It's time for your letters, and first, we heard from several listeners about a story last week about some of Paul Revere's handiwork. The silversmith famous for his midnight ride also crafted the bell that now adorns the clock tower of the old South Meeting House in Boston.


SIEGEL: Well, we brought you the story of that bell and how it made its way last week to the tower, which has not had a bell of its own since 1876, but a few of you with keen ears and a keener sense of metallurgy wanted to set us straight on one detail.

William Mayhew(ph) of Fairfax, Virginia writes this. Your reporter said, a crane gently lifted the 876 pounds of cast iron into the clock tower. Really? Large bells such as this one were and are invariably made of cast bronze. Cast iron would quickly rust and bronze gives a better, sweeter tone, anyway.

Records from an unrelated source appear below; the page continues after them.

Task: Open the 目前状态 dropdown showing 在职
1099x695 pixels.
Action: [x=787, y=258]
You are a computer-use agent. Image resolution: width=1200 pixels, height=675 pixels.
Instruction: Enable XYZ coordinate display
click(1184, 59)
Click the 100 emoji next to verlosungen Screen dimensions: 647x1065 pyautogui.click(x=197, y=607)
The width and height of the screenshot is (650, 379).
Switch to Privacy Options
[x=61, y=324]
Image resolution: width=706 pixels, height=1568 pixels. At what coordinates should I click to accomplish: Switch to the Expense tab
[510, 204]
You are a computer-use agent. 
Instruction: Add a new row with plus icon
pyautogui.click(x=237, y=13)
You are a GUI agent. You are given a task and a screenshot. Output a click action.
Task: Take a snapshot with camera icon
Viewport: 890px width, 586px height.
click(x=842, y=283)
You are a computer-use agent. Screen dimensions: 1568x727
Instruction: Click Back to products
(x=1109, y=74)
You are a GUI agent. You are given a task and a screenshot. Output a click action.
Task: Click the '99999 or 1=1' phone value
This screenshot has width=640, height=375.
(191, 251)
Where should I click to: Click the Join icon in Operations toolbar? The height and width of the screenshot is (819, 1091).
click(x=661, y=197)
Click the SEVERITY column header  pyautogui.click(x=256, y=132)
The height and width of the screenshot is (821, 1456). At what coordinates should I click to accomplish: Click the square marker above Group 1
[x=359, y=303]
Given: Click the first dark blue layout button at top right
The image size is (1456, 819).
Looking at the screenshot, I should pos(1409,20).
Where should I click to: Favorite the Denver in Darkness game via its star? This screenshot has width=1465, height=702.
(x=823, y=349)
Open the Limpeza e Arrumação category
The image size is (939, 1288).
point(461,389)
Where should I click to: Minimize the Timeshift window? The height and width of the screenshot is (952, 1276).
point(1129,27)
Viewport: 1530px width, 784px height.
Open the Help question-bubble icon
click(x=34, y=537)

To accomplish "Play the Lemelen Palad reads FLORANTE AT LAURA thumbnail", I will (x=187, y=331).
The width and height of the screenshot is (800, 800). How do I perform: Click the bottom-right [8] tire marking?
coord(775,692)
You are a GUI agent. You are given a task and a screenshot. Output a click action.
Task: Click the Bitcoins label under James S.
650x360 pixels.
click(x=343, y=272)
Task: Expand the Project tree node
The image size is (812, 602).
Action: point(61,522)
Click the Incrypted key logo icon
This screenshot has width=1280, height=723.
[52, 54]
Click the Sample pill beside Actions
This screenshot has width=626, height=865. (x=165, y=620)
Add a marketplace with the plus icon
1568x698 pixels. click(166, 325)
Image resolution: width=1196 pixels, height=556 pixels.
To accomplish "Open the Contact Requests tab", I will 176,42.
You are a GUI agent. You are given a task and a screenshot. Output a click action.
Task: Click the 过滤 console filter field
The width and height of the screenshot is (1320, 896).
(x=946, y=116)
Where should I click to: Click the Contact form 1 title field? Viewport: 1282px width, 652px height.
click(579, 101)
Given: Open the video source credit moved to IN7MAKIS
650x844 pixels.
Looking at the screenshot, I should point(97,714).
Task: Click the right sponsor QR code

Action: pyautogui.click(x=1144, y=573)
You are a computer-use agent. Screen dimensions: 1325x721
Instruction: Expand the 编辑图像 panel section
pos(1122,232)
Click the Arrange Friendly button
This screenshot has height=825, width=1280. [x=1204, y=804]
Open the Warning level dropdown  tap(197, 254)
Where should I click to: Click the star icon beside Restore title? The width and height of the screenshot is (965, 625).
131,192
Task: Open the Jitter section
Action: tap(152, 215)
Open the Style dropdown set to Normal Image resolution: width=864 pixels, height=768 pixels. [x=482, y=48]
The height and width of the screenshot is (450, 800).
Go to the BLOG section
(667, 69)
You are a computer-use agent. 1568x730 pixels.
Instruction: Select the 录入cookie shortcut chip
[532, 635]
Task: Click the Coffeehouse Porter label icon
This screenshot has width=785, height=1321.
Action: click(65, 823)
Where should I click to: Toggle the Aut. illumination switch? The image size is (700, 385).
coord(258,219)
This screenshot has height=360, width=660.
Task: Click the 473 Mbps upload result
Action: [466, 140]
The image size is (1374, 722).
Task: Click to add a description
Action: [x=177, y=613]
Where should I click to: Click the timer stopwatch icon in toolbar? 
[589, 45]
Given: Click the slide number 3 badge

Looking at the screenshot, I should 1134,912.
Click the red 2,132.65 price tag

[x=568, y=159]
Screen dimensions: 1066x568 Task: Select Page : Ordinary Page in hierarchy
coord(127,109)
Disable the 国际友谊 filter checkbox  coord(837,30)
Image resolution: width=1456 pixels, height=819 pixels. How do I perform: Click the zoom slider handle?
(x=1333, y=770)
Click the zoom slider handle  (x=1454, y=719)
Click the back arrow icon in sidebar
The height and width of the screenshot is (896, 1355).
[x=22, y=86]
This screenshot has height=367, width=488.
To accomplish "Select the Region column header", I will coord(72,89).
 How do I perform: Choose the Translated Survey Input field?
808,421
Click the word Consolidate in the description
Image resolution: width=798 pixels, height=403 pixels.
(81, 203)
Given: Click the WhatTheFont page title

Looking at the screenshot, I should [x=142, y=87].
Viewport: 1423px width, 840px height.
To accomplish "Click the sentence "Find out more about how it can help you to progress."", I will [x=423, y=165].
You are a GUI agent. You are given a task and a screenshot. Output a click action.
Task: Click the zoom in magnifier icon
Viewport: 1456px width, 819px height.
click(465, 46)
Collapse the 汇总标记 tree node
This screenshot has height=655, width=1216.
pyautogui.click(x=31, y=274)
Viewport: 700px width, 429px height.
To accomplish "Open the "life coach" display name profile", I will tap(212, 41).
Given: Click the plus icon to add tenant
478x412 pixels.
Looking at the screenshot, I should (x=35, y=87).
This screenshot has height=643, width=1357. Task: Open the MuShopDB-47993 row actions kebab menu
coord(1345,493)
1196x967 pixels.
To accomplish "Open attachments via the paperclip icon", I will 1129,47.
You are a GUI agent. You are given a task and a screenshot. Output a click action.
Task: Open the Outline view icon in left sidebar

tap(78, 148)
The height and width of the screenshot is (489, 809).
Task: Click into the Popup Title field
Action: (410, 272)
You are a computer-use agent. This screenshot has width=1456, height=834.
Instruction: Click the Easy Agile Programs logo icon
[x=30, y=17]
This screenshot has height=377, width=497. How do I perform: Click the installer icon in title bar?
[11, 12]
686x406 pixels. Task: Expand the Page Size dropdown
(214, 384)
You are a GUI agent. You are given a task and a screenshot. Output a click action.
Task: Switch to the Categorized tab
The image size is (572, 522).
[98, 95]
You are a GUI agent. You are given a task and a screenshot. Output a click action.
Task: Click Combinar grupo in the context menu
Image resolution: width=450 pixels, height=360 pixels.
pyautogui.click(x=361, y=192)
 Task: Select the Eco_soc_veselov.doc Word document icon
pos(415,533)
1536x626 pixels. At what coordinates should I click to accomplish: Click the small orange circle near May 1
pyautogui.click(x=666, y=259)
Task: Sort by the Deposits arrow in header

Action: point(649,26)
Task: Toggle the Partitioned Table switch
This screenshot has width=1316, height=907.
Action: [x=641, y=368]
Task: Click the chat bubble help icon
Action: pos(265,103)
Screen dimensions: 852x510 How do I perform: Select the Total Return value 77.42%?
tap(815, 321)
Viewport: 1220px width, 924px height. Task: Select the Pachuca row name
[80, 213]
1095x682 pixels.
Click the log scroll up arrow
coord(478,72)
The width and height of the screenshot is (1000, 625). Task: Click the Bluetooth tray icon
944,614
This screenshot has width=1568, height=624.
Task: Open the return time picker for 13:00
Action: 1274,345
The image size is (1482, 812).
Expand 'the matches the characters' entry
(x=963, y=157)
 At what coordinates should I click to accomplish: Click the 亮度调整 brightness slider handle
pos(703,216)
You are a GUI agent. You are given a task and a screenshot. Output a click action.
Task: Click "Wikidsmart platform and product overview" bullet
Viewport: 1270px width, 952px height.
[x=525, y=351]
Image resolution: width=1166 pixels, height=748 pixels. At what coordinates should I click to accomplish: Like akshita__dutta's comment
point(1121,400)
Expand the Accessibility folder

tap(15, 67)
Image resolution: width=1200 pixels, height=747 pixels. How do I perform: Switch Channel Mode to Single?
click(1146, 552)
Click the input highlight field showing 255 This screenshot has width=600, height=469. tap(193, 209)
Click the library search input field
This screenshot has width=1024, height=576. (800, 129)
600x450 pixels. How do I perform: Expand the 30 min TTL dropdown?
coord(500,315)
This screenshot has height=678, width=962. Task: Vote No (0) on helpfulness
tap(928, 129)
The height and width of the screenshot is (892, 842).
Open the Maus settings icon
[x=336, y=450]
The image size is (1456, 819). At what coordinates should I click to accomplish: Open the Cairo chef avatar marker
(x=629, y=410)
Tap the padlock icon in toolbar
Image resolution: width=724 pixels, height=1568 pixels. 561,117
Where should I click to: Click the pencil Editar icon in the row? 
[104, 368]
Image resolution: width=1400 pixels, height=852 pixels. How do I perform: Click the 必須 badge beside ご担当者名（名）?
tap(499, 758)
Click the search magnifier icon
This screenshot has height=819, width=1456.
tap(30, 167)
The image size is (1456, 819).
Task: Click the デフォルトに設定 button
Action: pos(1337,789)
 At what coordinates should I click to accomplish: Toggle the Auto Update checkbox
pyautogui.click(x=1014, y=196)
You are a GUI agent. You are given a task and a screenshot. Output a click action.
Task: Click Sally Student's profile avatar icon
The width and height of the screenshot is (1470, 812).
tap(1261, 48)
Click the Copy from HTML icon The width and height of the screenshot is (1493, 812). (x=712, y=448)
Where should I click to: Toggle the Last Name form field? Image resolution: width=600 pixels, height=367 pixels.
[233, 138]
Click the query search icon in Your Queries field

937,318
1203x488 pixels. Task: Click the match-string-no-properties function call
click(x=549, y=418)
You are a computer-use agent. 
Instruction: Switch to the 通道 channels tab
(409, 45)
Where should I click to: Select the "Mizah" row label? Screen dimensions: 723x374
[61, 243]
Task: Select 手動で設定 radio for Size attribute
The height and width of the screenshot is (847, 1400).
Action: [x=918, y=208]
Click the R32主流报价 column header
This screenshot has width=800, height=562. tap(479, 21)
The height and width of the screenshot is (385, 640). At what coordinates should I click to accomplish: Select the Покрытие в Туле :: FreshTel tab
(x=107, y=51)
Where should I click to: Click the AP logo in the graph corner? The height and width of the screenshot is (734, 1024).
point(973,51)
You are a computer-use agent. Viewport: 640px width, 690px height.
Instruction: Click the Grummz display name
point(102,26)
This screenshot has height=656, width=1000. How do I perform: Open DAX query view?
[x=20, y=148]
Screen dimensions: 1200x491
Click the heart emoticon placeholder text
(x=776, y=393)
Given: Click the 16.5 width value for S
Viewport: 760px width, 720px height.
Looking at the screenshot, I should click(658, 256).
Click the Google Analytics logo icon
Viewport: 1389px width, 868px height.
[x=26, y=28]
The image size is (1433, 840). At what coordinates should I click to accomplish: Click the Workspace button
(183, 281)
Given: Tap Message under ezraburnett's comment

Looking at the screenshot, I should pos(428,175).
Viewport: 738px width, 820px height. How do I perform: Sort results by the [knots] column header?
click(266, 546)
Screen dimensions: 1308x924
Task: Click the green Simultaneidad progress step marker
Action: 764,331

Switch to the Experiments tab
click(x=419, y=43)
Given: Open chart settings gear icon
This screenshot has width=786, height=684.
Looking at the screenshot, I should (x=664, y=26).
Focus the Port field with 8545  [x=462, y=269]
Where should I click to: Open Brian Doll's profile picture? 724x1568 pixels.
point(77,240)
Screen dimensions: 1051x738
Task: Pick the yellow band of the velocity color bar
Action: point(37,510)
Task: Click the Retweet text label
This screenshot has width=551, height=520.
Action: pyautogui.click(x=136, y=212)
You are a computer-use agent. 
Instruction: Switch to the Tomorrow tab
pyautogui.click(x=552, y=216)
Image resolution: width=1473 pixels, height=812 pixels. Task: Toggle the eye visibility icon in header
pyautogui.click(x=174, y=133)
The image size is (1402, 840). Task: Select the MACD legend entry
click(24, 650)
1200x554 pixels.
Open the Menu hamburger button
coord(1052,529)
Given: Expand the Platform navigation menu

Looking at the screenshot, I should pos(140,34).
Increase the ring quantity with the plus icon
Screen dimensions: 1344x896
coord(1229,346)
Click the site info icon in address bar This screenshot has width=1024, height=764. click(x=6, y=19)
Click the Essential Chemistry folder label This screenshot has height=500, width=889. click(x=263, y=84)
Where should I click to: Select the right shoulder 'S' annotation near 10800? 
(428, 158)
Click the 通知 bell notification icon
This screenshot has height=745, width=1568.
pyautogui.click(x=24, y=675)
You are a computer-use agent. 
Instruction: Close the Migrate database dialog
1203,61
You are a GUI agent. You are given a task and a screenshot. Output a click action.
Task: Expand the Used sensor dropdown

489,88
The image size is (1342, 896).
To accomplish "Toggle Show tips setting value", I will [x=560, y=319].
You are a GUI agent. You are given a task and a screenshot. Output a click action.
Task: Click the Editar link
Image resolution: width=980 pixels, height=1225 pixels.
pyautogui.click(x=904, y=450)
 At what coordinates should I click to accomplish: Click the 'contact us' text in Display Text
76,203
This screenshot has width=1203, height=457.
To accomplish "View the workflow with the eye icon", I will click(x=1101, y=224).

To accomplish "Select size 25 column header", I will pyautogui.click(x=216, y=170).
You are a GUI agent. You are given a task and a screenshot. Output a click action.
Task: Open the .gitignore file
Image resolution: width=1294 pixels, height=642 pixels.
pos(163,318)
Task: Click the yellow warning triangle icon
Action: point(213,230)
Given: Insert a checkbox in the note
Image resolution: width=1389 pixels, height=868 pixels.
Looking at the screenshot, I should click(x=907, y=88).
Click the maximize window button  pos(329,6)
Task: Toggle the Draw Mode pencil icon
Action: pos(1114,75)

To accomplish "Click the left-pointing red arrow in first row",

Well, as it turns out, Mr. Mayhew's skepticism was well placed. Paul Revere opened a foundry in 1788 in Boston's North End. It made stove parts and other items out of iron, but the bell was, indeed, made of bronze.

Also last week, in a story about presidential memorials, reporter Elizabeth Blair mentioned a historic tussle over how to commemorate President Franklin Delano Roosevelt. Roosevelt's family firmly rejected plans for an expansive walk-through memorial, saying it was too colossal for a man who once said he didn't want any landmark larger than his desk.

In the 1990s, a sprawling memorial was built in Washington, D.C., anyway, but listener Lawrence Burke(ph) of Pittsburgh points out that that is Washington's second memorial to FDR. The first one, erected in 1965, stayed true to FDR's wishes. It is a simple, rectangular desk-sized piece of stone near the northwest corner of the National Archives Building.